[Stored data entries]

------------------------

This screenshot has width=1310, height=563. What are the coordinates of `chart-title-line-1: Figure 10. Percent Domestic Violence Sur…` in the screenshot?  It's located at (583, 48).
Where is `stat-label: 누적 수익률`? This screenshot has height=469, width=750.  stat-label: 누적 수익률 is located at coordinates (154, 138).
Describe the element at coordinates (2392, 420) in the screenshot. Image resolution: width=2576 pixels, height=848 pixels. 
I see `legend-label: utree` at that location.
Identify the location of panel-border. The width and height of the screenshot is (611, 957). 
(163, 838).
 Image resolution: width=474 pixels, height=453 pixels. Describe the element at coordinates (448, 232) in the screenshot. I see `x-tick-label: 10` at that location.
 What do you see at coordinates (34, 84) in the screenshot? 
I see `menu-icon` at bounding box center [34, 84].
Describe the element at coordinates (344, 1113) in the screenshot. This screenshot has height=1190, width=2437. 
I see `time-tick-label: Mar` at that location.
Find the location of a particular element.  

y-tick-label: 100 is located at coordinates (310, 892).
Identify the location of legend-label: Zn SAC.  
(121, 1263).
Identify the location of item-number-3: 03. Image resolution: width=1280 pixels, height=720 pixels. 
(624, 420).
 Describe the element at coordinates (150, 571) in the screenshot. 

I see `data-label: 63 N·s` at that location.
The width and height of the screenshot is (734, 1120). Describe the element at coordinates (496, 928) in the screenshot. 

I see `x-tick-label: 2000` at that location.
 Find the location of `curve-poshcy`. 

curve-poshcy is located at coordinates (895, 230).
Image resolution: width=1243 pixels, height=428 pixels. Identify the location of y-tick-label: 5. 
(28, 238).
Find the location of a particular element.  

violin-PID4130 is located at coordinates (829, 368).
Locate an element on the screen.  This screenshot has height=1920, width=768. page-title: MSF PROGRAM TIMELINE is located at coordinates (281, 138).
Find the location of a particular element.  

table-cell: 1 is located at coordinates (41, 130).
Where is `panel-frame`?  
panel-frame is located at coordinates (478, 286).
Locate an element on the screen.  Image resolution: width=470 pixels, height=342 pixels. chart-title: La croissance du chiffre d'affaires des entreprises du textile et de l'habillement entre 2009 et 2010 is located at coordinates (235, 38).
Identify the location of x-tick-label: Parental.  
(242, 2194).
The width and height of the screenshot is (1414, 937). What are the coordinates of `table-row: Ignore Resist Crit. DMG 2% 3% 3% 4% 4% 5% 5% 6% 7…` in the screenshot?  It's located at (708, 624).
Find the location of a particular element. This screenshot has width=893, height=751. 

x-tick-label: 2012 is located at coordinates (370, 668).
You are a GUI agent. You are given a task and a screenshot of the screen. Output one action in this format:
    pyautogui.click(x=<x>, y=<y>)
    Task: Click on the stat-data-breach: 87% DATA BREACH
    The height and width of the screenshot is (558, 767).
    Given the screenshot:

------------------------

Exercise prompt >>
Could you repeat the lines between the one holding "Describe the element at coordinates (2392, 420)" and the one holding "curve-poshcy is located", inclusive?

Your response >>
Describe the element at coordinates (2392, 420) in the screenshot. Image resolution: width=2576 pixels, height=848 pixels. 
I see `legend-label: utree` at that location.
Identify the location of panel-border. The width and height of the screenshot is (611, 957). 
(163, 838).
 Image resolution: width=474 pixels, height=453 pixels. Describe the element at coordinates (448, 232) in the screenshot. I see `x-tick-label: 10` at that location.
 What do you see at coordinates (34, 84) in the screenshot? 
I see `menu-icon` at bounding box center [34, 84].
Describe the element at coordinates (344, 1113) in the screenshot. This screenshot has height=1190, width=2437. 
I see `time-tick-label: Mar` at that location.
Find the location of a particular element.  

y-tick-label: 100 is located at coordinates (310, 892).
Identify the location of legend-label: Zn SAC.  
(121, 1263).
Identify the location of item-number-3: 03. Image resolution: width=1280 pixels, height=720 pixels. 
(624, 420).
 Describe the element at coordinates (150, 571) in the screenshot. 

I see `data-label: 63 N·s` at that location.
The width and height of the screenshot is (734, 1120). Describe the element at coordinates (496, 928) in the screenshot. 

I see `x-tick-label: 2000` at that location.
 Find the location of `curve-poshcy`. 

curve-poshcy is located at coordinates (895, 230).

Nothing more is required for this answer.